2.0 Configuration Overview
 FIG. 4 illustrates the configuration process. In step 400, a firewall instance is created or selected (for previously configured firewalls). In step 402, the application layer settings are configured. The filtering functionality of the firewall is controlled by setting up criteria that define attacks or other kinds of security threats, using which the firewall will examine traffic. (In alternate embodiments, criteria may be implemented to define safe or "trusted" traffic, e.g., traffic from a particular source or with a particular signature. For convenience of description, the term "security criteria" is used hereinafter to refer to, collectively, the foregoing kinds of criteria.) Security criteria may be chosen by selecting/enabling predefined rules from rule-sets, or, alternatively, by directly authoring Boolean expressions or other logic explicitly. FIG. 5 illustrates a user interface for selecting predefined rules that will apply to a firewall instance identified as "Test-Test." The user interface also permits selection of actions which the firewall is to take upon detecting traffic meeting the security criteria.
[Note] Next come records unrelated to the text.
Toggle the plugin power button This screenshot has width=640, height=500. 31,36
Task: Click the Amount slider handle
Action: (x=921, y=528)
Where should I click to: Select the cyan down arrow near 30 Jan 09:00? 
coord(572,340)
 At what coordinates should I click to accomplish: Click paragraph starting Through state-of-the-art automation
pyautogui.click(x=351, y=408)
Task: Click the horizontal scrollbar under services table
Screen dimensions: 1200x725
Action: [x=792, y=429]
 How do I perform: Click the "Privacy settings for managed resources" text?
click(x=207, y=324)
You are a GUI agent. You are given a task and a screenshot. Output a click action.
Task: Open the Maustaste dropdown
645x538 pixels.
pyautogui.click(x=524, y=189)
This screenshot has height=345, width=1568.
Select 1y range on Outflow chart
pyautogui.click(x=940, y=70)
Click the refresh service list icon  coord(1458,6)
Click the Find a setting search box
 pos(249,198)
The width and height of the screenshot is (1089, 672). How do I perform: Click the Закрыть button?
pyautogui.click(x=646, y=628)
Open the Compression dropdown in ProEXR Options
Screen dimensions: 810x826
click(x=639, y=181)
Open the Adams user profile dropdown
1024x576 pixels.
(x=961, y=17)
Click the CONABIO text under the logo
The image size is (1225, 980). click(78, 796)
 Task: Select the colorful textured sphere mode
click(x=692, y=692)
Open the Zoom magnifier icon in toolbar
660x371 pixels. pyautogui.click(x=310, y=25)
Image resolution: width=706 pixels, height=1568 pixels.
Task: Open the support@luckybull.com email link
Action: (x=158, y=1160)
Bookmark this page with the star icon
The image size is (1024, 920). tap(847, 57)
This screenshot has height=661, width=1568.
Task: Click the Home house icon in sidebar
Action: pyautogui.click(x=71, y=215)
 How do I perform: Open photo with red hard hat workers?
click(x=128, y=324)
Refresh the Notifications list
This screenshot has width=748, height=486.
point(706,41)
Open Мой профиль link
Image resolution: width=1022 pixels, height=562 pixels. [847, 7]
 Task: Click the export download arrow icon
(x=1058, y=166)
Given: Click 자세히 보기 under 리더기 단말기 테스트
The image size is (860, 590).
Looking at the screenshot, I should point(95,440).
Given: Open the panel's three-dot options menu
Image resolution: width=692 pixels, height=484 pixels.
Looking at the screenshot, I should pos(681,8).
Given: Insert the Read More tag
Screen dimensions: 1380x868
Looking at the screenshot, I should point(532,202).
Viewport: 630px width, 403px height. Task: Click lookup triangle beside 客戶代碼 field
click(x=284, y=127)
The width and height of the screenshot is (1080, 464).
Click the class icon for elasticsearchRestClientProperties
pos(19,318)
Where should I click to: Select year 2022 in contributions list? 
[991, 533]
 In step 404, settings for the network layer are configured. Such settings may include a designation of IP addresses to block (blacklist) or other security criteria. Settings may also include, for example, a designation of a whitelist consisting of IP addresses of hosts/networks to grant access without further inspection, or other rules based on the information received in the request for content. FIG. 6 illustrates a user interface for configuring the network layer settings by entering IP addresses individually or in CIDR (classless inter-domain routing) notation.
 A particular configuration of the firewall may be used to evaluate some requests for content, but not others. In step 406, usage of the configuration is defined. This can be accomplished by designating criteria indicating that the configuration will apply, referred to as Match Targets. For example, the settings shown FIGS. 5 and 6 may be applied only to requests for content from selected domains or subdomains, or can be applied only to requests for certain kinds of content (e.g., those with specified file extensions, or with other characteristics). FIG. 7 illustrates a user interface for specifying such criteria.
 The process of configuring the firewall may also include defining rules for the transport layer (for example, the firewall may be configured to treat traffic using TCP differently than traffic using UDP or other protocols) or other networking layers. Although typically a firewall configuration will apply uniformly across content servers for a given customer, in alternate embodiments the firewalls operating on different content servers may be configured differently for the given customer.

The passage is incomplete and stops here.